Oracle RAC Instances Test

In most production environments, it is essential to monitor the uptime of critical servers in the infrastructure. By tracking the uptime of each of the servers, administrators can determine what percentage of time a server has been up. Comparing this value with service level targets, administrators can determine the most trouble-prone areas of the infrastructure.

In some environments, administrators may schedule periodic reboots of their servers. By knowing that a specific server has been up for an unusually long time, an administrator may come to know that the scheduled reboot task is not working on a server.

This test monitors the uptime of every node in an Oracle cluster.

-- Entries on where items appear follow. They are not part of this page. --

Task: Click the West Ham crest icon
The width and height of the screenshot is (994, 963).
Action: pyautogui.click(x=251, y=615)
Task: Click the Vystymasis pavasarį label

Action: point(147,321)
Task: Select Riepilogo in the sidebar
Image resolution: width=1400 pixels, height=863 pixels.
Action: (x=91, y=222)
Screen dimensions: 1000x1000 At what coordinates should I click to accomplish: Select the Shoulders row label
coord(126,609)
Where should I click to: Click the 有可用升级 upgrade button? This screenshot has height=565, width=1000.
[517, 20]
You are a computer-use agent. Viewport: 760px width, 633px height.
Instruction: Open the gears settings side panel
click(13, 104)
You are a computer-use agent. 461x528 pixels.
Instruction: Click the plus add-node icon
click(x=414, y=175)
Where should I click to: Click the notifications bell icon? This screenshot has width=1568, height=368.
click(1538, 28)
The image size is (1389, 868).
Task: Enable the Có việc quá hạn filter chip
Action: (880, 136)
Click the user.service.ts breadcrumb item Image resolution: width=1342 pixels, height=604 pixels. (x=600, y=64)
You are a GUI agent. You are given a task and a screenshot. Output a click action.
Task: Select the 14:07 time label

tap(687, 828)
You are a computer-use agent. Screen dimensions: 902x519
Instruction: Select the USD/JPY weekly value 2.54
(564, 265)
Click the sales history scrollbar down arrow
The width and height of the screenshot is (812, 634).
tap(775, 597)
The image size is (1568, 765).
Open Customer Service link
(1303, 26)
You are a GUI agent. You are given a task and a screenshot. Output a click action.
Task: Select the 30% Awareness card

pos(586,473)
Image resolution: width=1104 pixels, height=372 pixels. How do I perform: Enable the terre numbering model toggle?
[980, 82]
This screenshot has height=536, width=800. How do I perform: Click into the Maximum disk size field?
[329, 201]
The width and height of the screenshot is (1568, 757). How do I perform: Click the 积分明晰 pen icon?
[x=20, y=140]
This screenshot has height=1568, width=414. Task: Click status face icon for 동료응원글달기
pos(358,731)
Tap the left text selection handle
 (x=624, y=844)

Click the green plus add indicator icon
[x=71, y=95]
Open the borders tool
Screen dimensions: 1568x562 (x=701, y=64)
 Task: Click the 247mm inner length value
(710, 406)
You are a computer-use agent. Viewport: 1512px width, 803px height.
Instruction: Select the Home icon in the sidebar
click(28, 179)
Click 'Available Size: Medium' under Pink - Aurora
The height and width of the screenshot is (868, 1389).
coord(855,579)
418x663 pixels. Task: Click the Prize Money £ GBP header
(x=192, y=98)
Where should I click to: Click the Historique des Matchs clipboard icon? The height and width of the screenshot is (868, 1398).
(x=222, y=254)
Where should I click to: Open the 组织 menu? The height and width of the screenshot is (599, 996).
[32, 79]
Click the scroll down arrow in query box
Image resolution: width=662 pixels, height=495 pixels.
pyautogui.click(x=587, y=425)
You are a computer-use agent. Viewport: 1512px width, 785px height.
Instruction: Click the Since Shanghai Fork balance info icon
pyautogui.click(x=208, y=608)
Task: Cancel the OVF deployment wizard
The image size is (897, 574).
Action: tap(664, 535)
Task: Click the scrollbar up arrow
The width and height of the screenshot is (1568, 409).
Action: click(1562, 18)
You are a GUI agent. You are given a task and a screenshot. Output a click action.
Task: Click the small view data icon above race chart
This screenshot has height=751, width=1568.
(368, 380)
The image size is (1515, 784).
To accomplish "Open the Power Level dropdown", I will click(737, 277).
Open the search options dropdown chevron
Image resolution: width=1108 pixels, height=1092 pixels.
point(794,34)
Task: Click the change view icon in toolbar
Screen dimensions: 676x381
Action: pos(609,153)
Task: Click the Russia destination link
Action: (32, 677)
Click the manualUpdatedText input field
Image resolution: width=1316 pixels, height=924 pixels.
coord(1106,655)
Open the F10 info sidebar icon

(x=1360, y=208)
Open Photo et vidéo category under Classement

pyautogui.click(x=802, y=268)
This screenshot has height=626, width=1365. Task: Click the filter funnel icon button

Target of the test : Oracle Cluster

Agent deploying the test : An internal agent

Outputs of the test : One set of results for each node in the Oracle cluster being monitored

Configurable parameters for the test
Parameter Description

Test period

How often should the test be executed

Host

The host for which the test is to be configured.

Port

The port on which the server is listening.

Service Name

A ServiceName exists for the entire Oracle RAC system. When clients connect to an Oracle cluster using the ServiceName, then the cluster routes the request to any available database instance in the cluster. By default, the Service Name is set to none. In this case, the test connects to the cluster using the ORASID and pulls out the metrics from that database instance which corresponds to that ORASID. If a valid service name is specified instead, then, the test will connect to the cluster using that Service Name, and will be able to pull out metrics from any available database instance in the cluster.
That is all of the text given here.